Case ID: ad2d_283/html/1014-02.html
Source: Caselaw Access Project
Author: {"author": "", "license": "Public Domain", "url": "https://static.case.law/"}
Date Created: 2024-08-24T03:29:51.129683

Kenneth Kelley, Individually and as Parent and Natural Guardian of Kaitlin Kelley, an Infant, Respondent, v Niagara County Health Department et al., Defendants, and Peter E. Ziegler et al., Appellants.
    [723 NYS2d 808]
   —Order insofar as appealed from unanimously reversed on the law with costs, motion granted and complaint against defendants Peter E. Ziegler and Cornell University dismissed. Memorandum: Supreme Court erred in denying the motion of Cornell University and its employee, Peter E. Ziegler (defendants), seeking dismissal of the complaint against them for failure to state a cause of action {see, CPLR 3211 [a] [7]). On June 24, 1999, defendants were operating under a contract with defendant County of Niagara to test the efficacy of methods of immunizing raccoons against rabies when a rabid raccoon bit plaintiffs five-year-old daughter. That raccoon was one of four raccoons that had been trapped the previous day as part of the project. Each animal had been ear-tagged for identification, samples of teeth and blood had been drawn for laboratory testing, and each was released that same day, after the samples were obtained.

The next day only one animal was trapped at that location. Because the animal had an ear tag, it was identified as one of the raccoons trapped and tested the day before and therefore was released without further sampling. After the raccoon was released, it suddenly charged Ziegler, who fell into a creek with the raccoon. Ziegler attempted to hold the animal under water but it escaped into the woods. By the time Ziegler arrived at defendant Niagara County Health Department a few hours later to report a possibly rabid animal, the Health Department had just received a report that plaintiffs daughter had been bitten by a raccoon while on a swing in a neighbor’s yard. A second call came in reporting that the animal was in a shed in that neighborhood. Ziegler and a Health Department employee went to the scene and killed the animal, which was identified as the one Ziegler had ear-tagged on June 23 and released a second time on June 24. Tests thereafter revealed that the raccoon was rabid. Plaintiff commenced this action alleging that the attack was caused by the negligence of defendants.

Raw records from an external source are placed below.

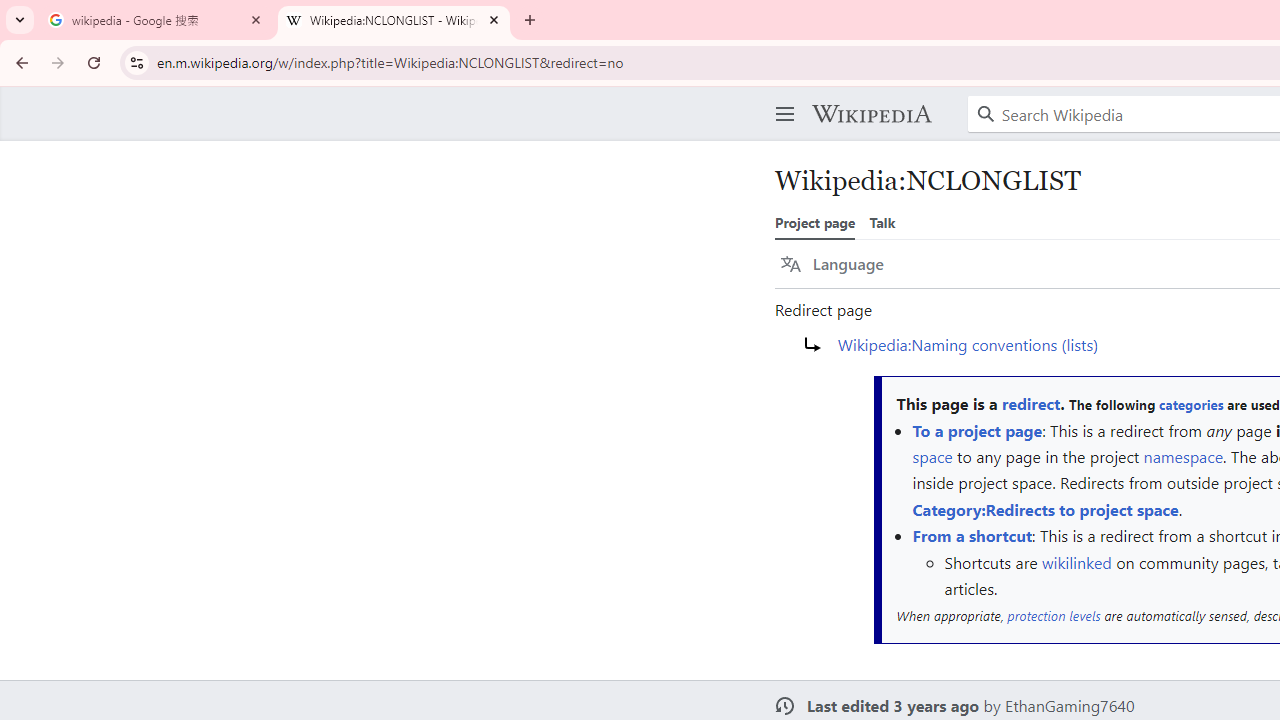 The width and height of the screenshot is (1280, 720). Describe the element at coordinates (871, 114) in the screenshot. I see `'Wikipedia'` at that location.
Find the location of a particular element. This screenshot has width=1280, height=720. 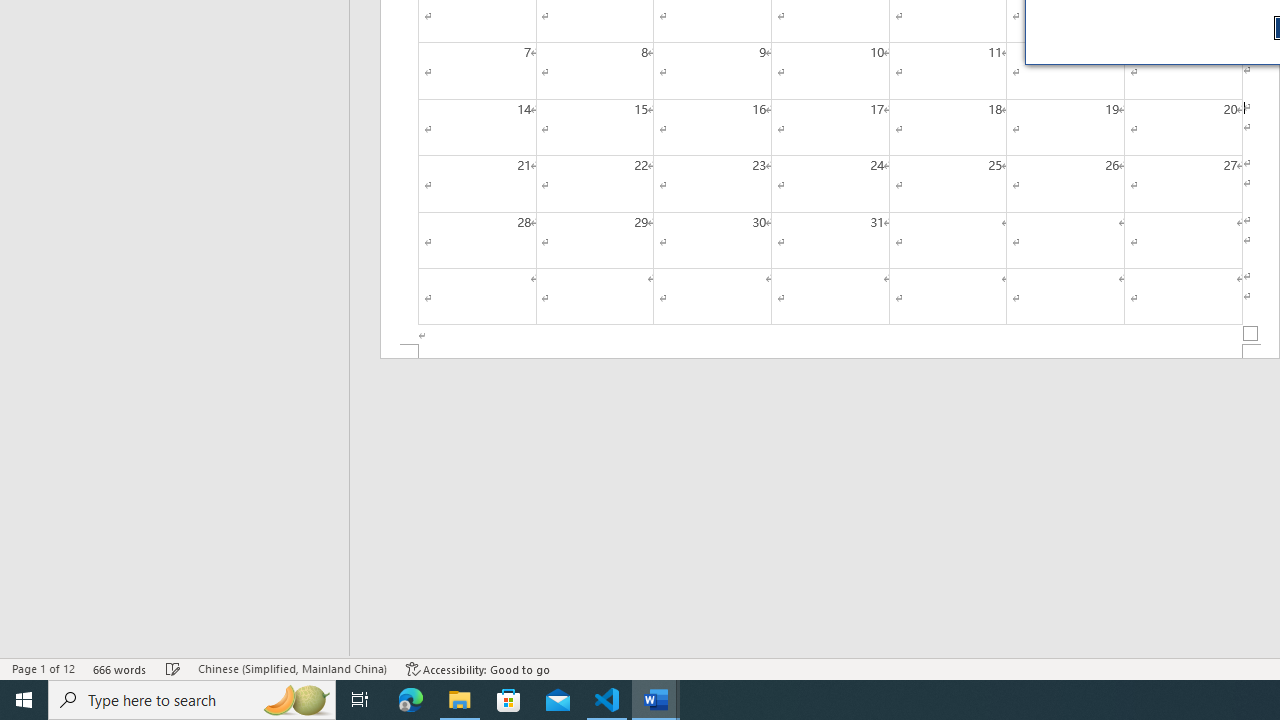

'Type here to search' is located at coordinates (192, 698).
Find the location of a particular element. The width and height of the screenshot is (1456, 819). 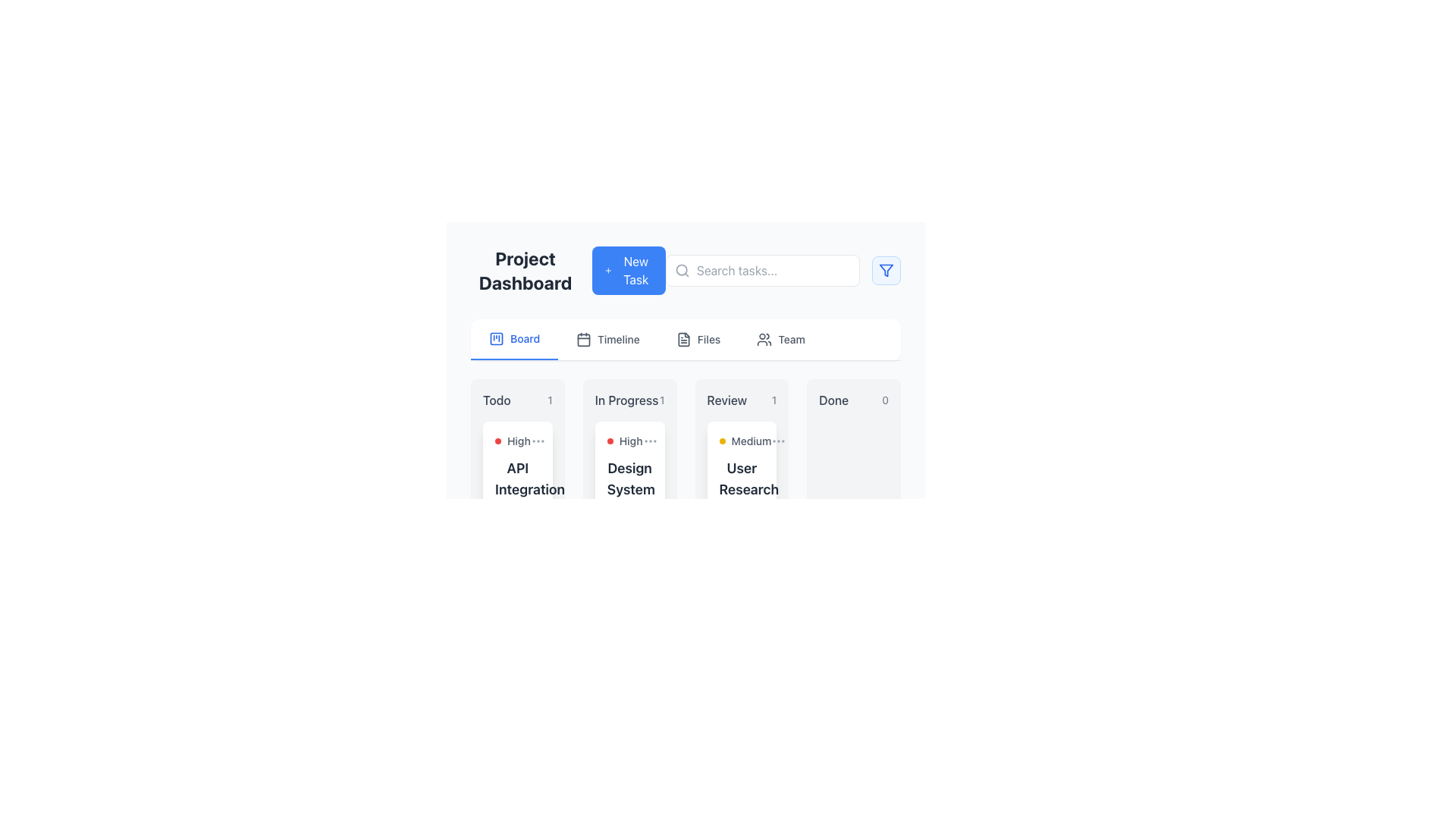

the 'Todo' text label that categorizes a specific section in the application is located at coordinates (497, 400).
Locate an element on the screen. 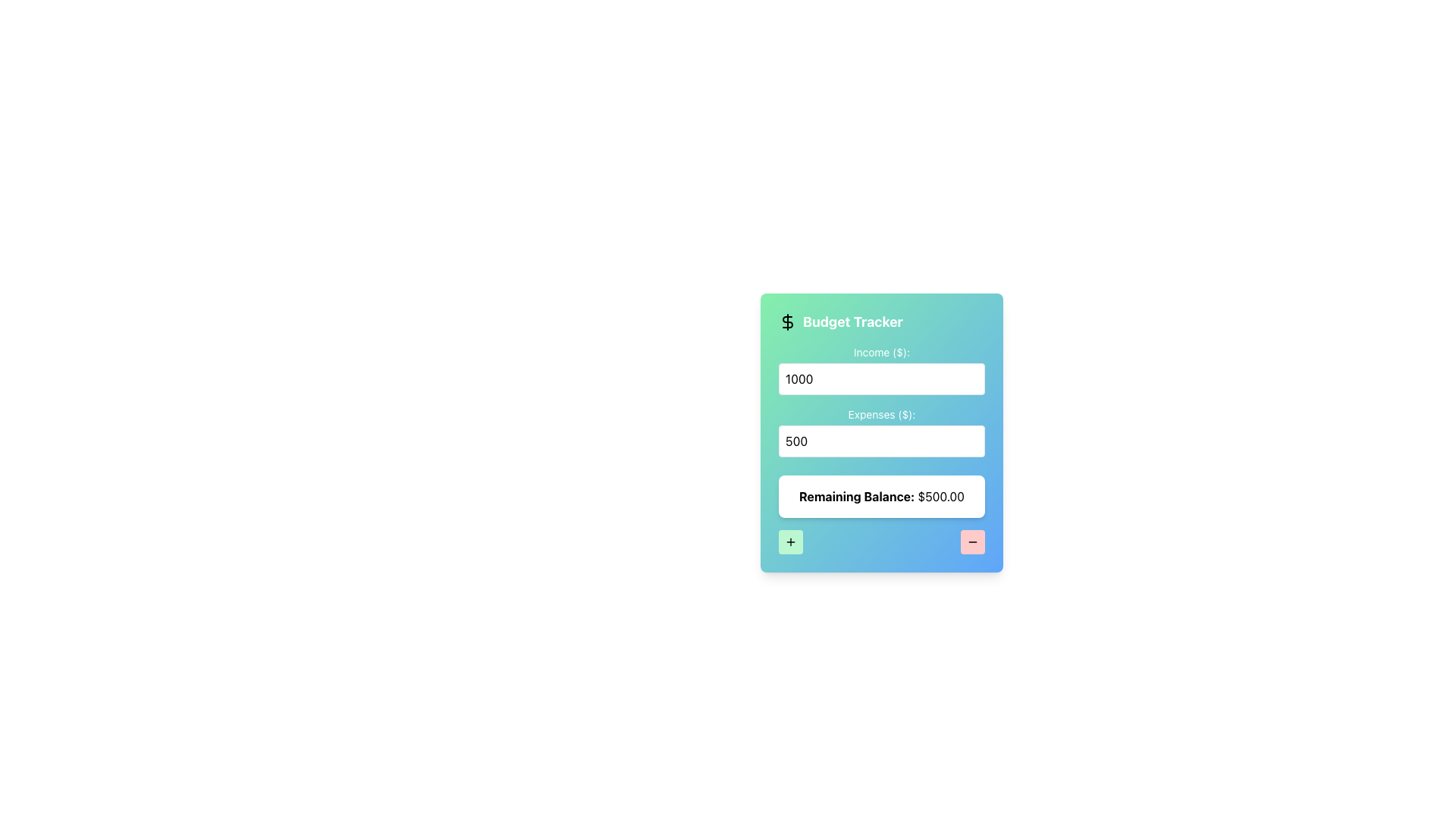 The image size is (1456, 819). the 'Budget Tracker' text label element, which is styled with a bold font in white color and located on a gradient background transitioning from green to blue, positioned near the top of a small card-like interface is located at coordinates (852, 321).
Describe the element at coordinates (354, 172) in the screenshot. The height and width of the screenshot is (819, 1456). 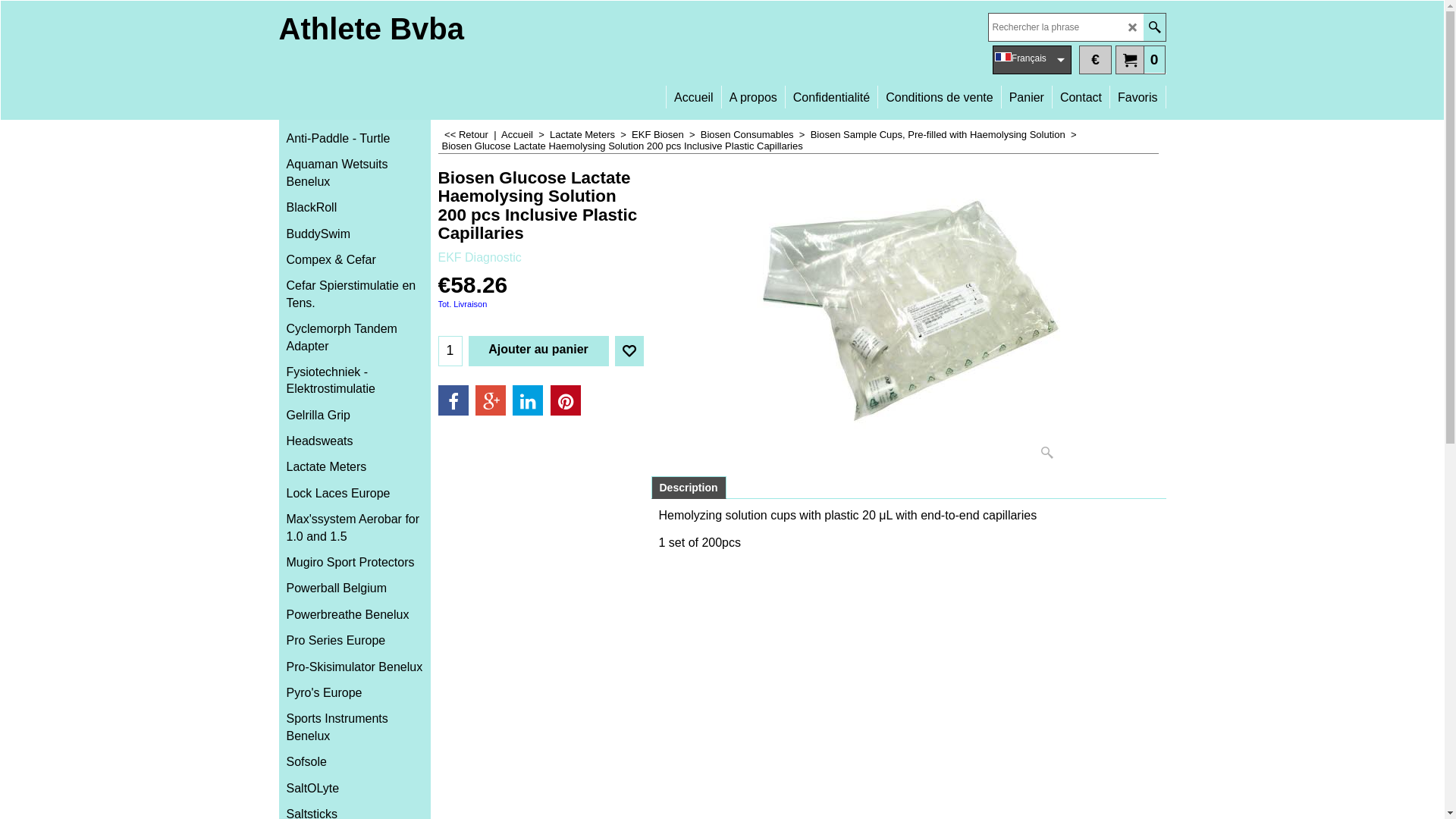
I see `'Aquaman Wetsuits Benelux'` at that location.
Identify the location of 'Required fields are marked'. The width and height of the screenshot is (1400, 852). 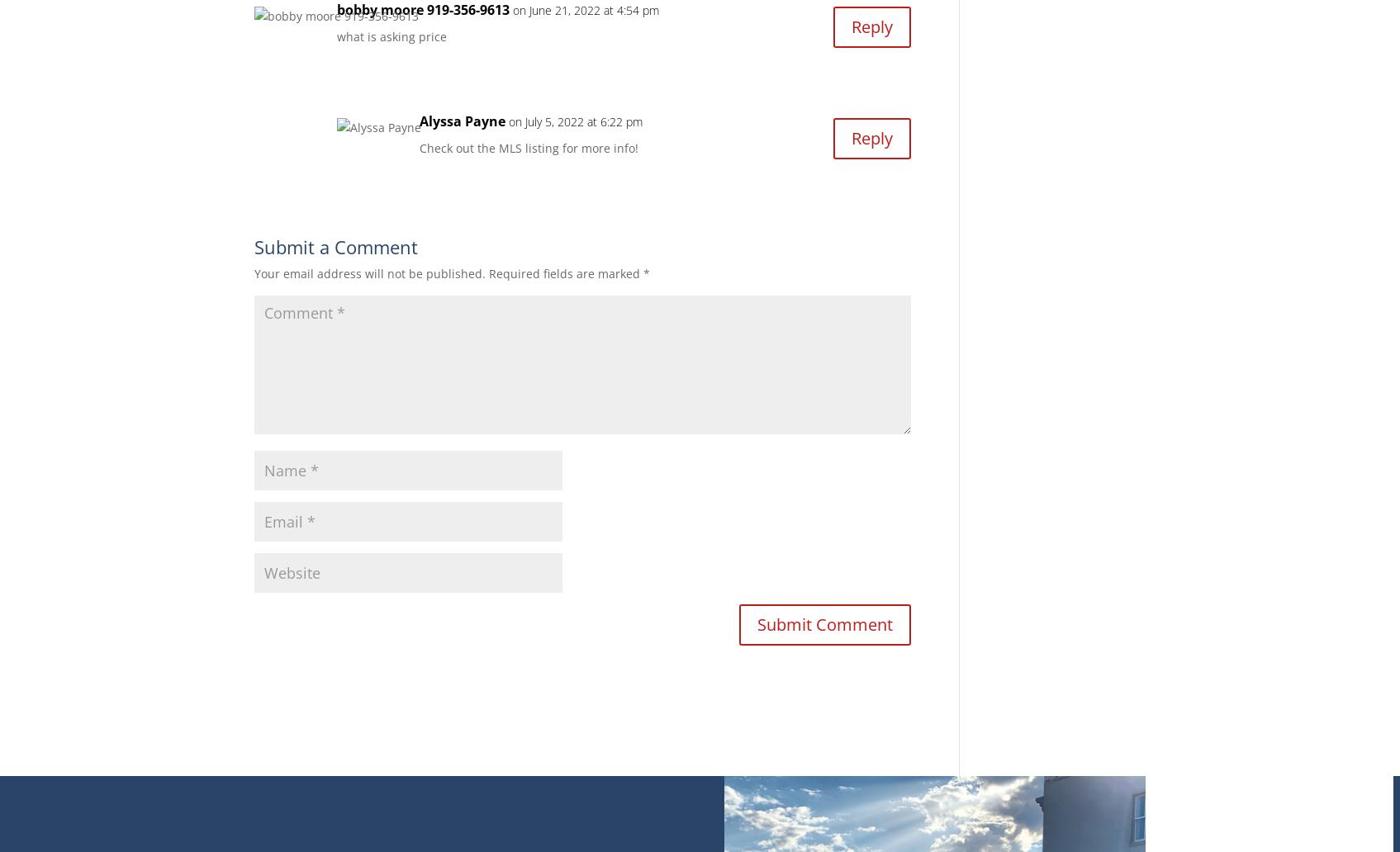
(565, 272).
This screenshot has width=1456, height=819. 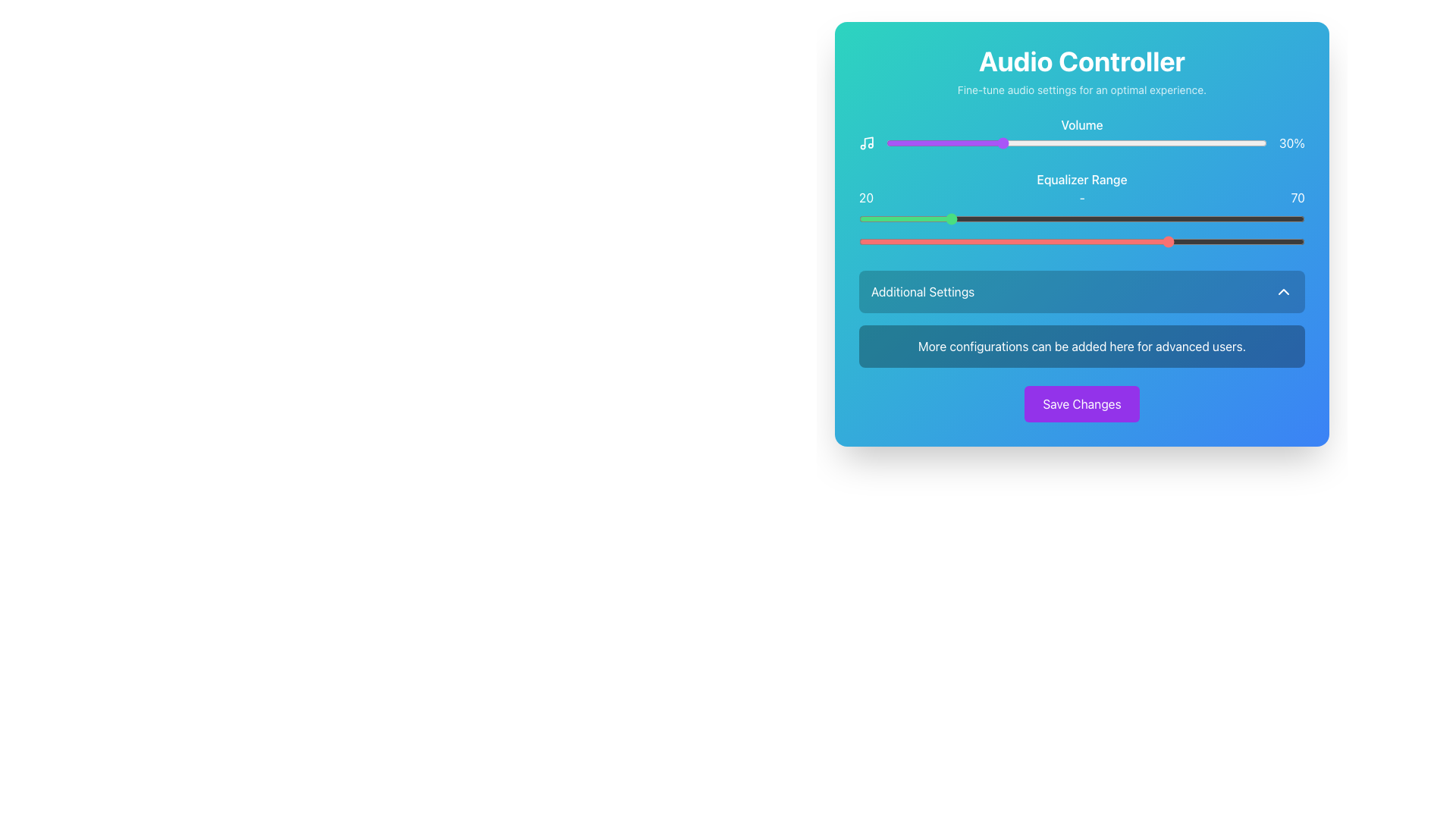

In opposition to defendants’ motion to dismiss the complaint, the affidavit of plaintiffs attorney adopted many of the factual assertions made by Ziegler in support of defendants’ motion. Defendants contend that plaintiff has not alleged that defendants owed any duty to his daughter that was breached and thus that the complaint fails to state a cause of action for negligence. Plaintiff has not addressed that contention. “Without a duty running directly to the injured person there can be no liability in damages, however careless the conduct or foreseeable the harm” (Lauer v City of New York, 95 NY2d 95, 100). Not only does plaintiff fail to allege that defendants owed a duty to his daughter that was breached, but the facts asserted by plaintiff concerning this unfortunate incident do not as a matter of law give rise to a duty to plaintiffs daughter. Thus, the complaint against defendants must be dismissed. (Appeal from Order of Supreme Court, Niagara County, Koshian, J. — Dismiss Pleading.) Present — Pine, J. P., Hayes, Wisner, Kehoe and Burns, JJ.